Dal lato del centro-sinistra, il popolo convocato ma frustrato dalla democrazia: un centro-sinistra, quello rappresentato dal Partito Democratico, al quale resta solo un certo esercizio democratico interno al partito, accanto all’incapacità di parlare realmente al popolo al di fuori di esso e attraverso di esso.

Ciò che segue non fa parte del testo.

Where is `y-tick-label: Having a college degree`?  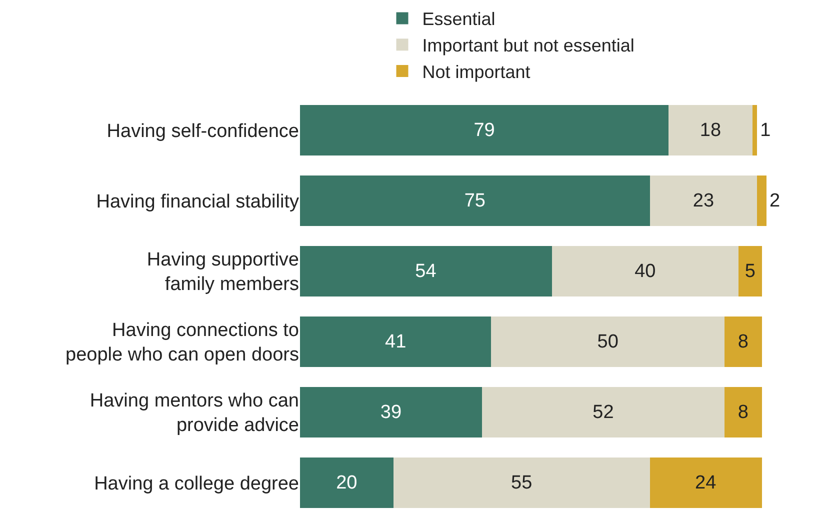
y-tick-label: Having a college degree is located at coordinates (196, 484).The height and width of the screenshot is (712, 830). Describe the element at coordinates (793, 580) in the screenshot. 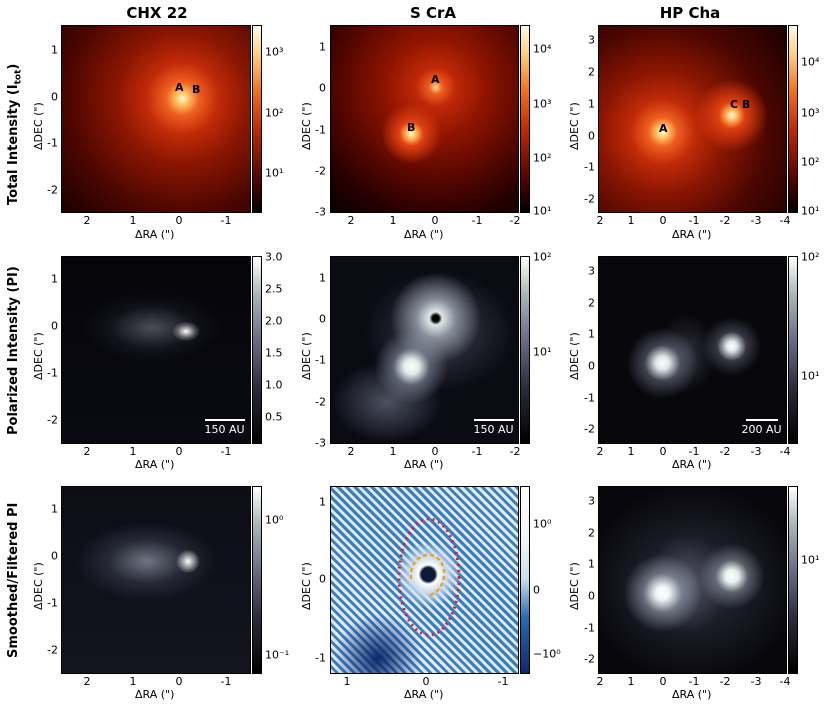

I see `colorbar-hpcha-smoothed` at that location.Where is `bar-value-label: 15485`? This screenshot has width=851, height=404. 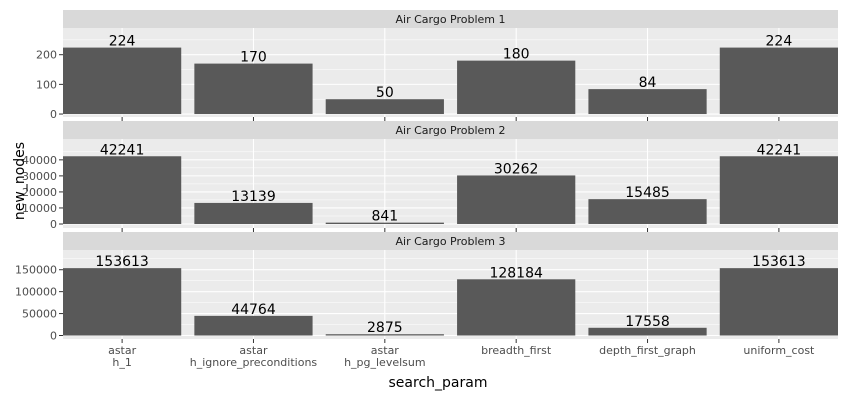 bar-value-label: 15485 is located at coordinates (648, 193).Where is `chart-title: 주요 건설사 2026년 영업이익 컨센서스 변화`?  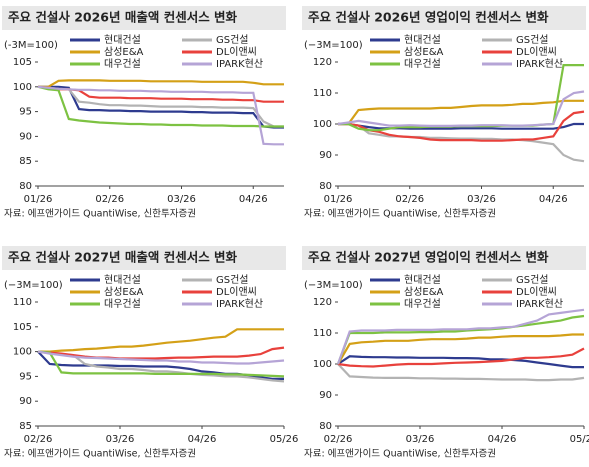 chart-title: 주요 건설사 2026년 영업이익 컨센서스 변화 is located at coordinates (428, 18).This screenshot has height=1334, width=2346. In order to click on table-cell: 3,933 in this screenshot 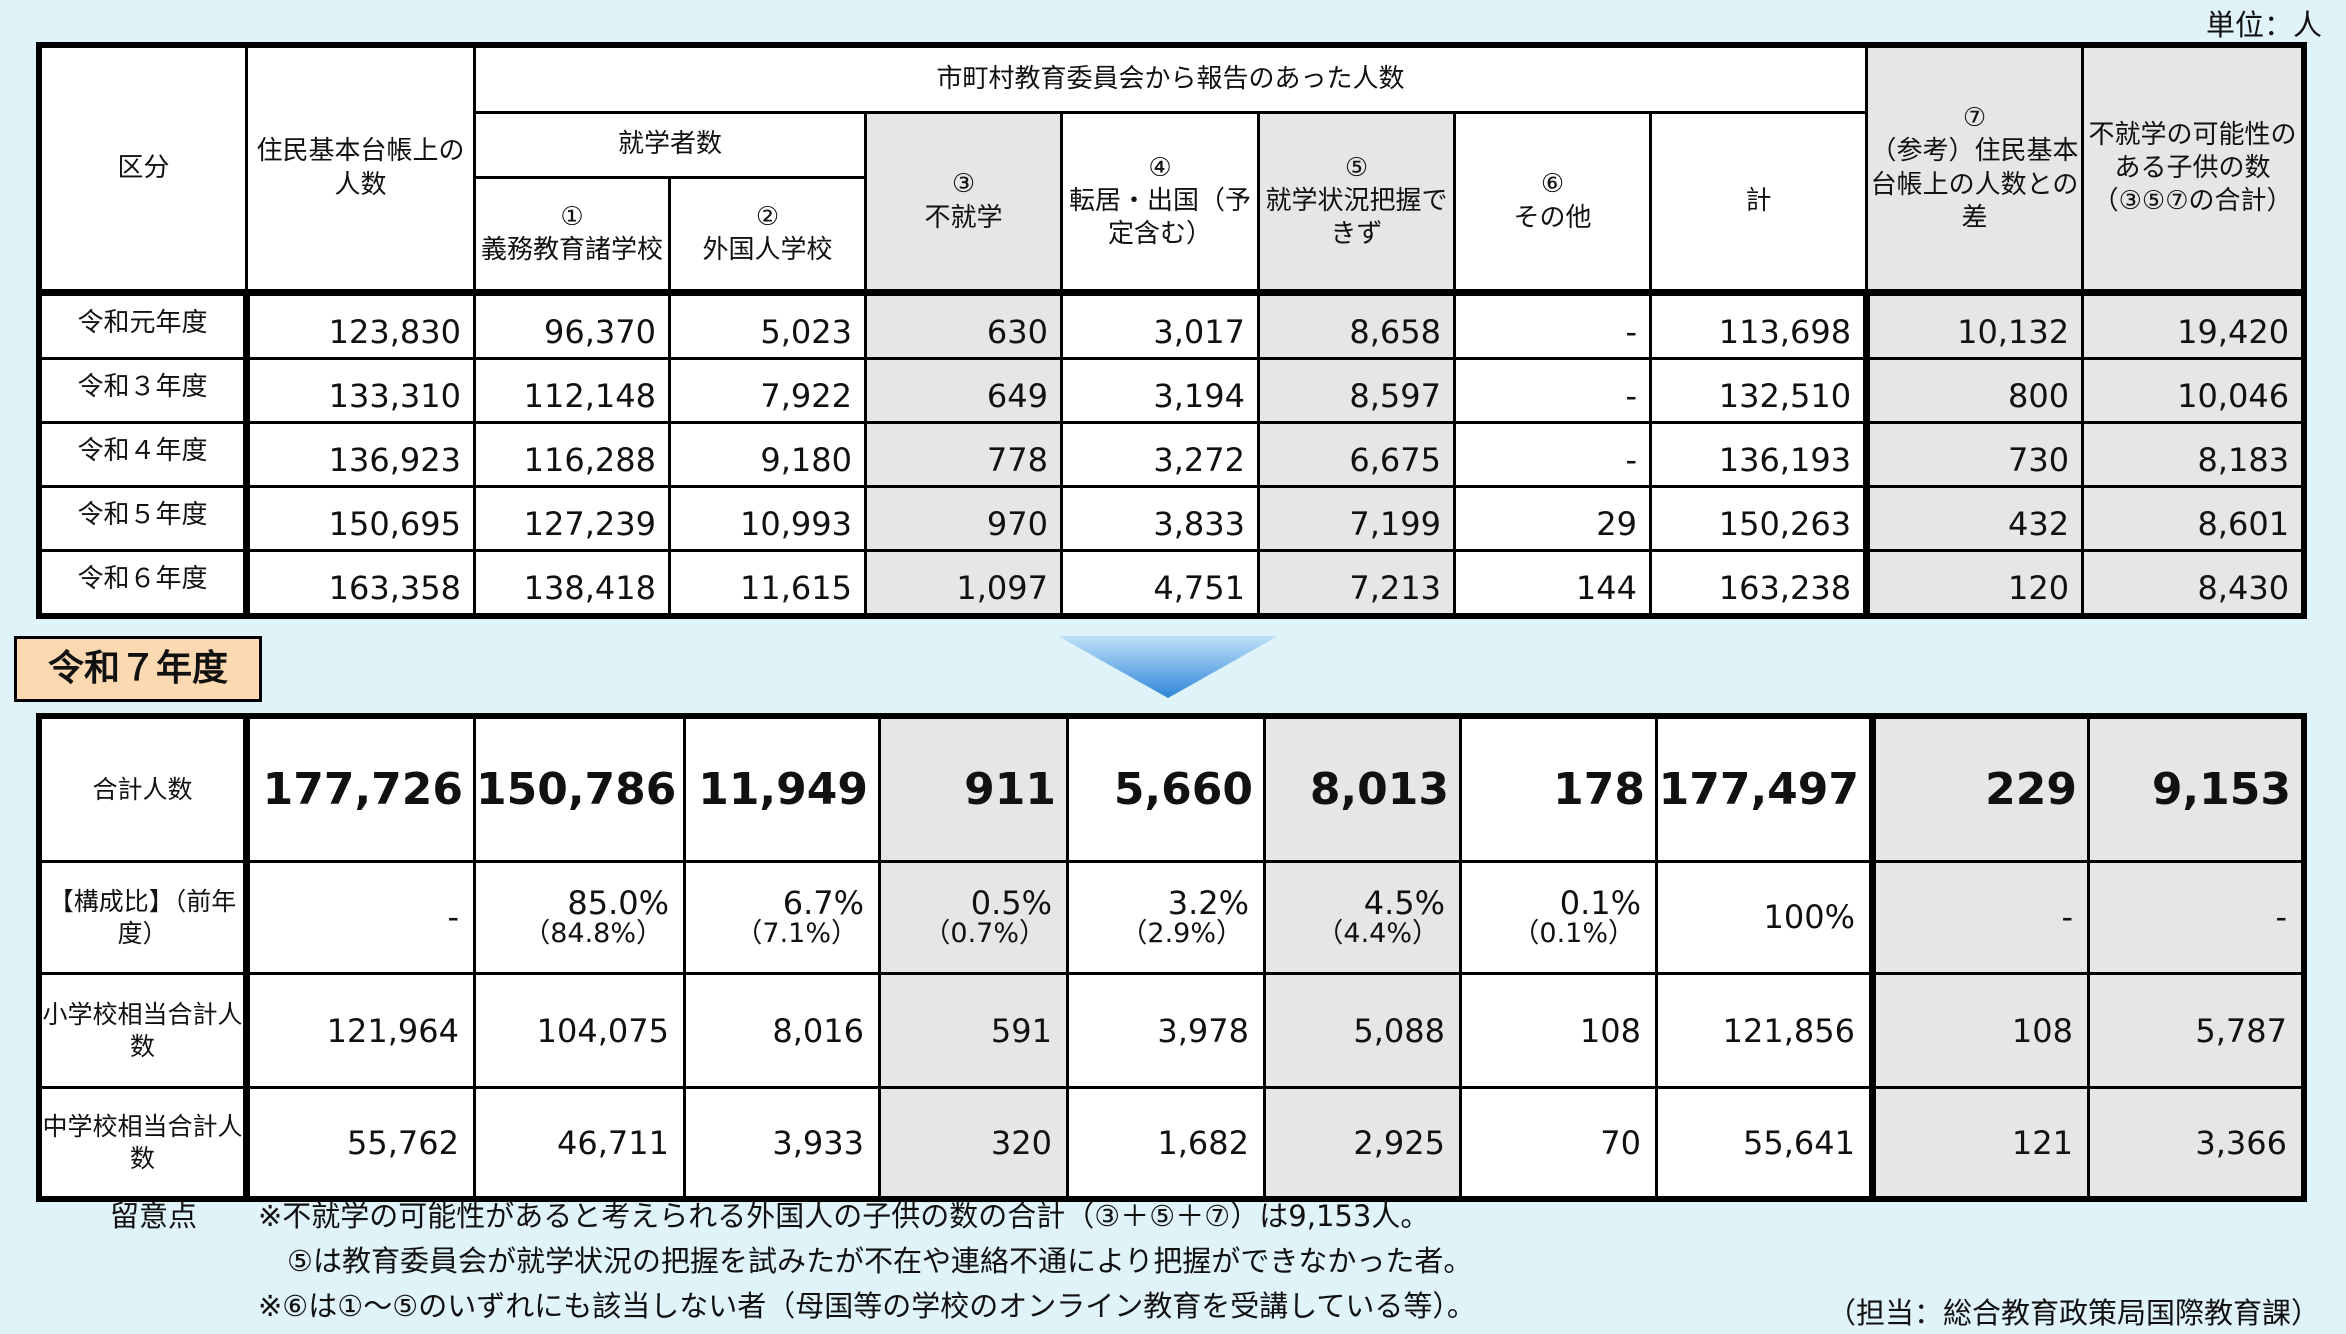, I will do `click(782, 1142)`.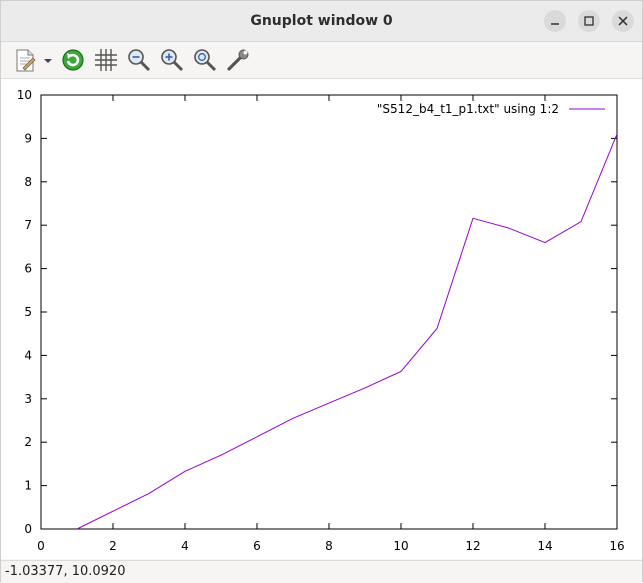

Dal lato del centro-destra, il popolo appellato quale protagonista unico (assoluto) della democrazia: un centro-destra, quello rappresentato dal Popolo della Libertà, che sa toccare le corde del popolo, ma che rischia al momento, con il suo leader, di innalzare la democrazia dei numeri sopra quella delle istituzioni.
Che situazione anomala!
Il partito che ha la maggioranza nel paese, che ancora fatica ad essere realmente partito, ad esercitare l’esercizio della democrazia interna, ha un leader acclamato e conclamato, certo e stabile da anni, da più di un anno di nuovo Presidente del Consiglio: a tal punto però che proprio il potere dei numeri, l’esasperazione e l’esaltazione del consenso popolare stanno divenendo l’unico criterio in una deriva che sta opponendo terribilmente governo e stato, popolo ed istituzioni, istituzioni di esercizio del potere ed istituzioni di garanzia del potere. La delegittimazione della terzietà, l’attacco all’imparzialità condotti in nome del riscontro elettorale, delle percentuali di sondaggio e del successo popolare: quale democrazia può oggi permettersi, senza farsi educare dalla storia, che il suo unico criterio di legittimazione sia il risultato dell’urna, fino al punto da essere superiore ad ogni figura ed ordine di garanzia?
Il partito che ha la maggioranza tra le opposizioni, che ancora fatica ad essere realmente un partito, soffocato da discordie che rendono esasperante l’esercizio della democrazia interna, senza un leader legittimato e con il vizio di “uccidere” ognuno che sembra poter avere effettivamente quel ruolo: a tal punto però che proprio la convocazione popolare gli rimane come l’unica testimonianza della propria esistenza; il continuo ricorso a meccanismi di elezione interna e il nuovo ma già troppo spesso utilizzato appello alle primarie come testimonianza della propria democraticità, che finisce però per essere una trappola della propria vitalità. Il ricorso al voto interno e all’appoggio esterno condotti in nome di una trasparenza che rischia di finire per essere l’unico pregio, quasi secondario rispetto all’incapacità cronica di dare un esito adeguato al riscontro: quale seguito può avere un partito che si candida a governare il paese senza essere in grado di governare se stesso? Quale valore ha il continuo appello all’esercizio della democrazia per darsi un organigramma, se poi si è la causa di una stanchezza nei confronti dei medesimi esercizi democratici per una sempre più cronica incapacità di parlare con voce forte e credibile sui problemi della nostra Italia?
Un paradosso davvero simpatico: l’appello al popolo che accomuna due storie e due percorsi così differenti e che per entrambi ci rivela quanto esso solo non debba e non possa bastare per arrogarsi il diritto della democrazia, laddove non sia temperato, in un caso, dal rispetto degli organi garanti dello Stato, dall’intoccabilità di una carta meravigliosa e forse mai realmente realizzata e dall’abbandono di ogni deriva personalistica e, nell’altro, dal riconoscimento dell’esito di un percorso, dall’abbandono di ogni rivalità interna e da un’effettiva chiara e coerente identità politica.
Una paradosso ancora più simpatico se ci accorgiamo che, in un verso o nell’altro, in realtà, oggi, la democrazia si appella al popolo per legittimare o chiedere sempre o comunque soltanto un leader.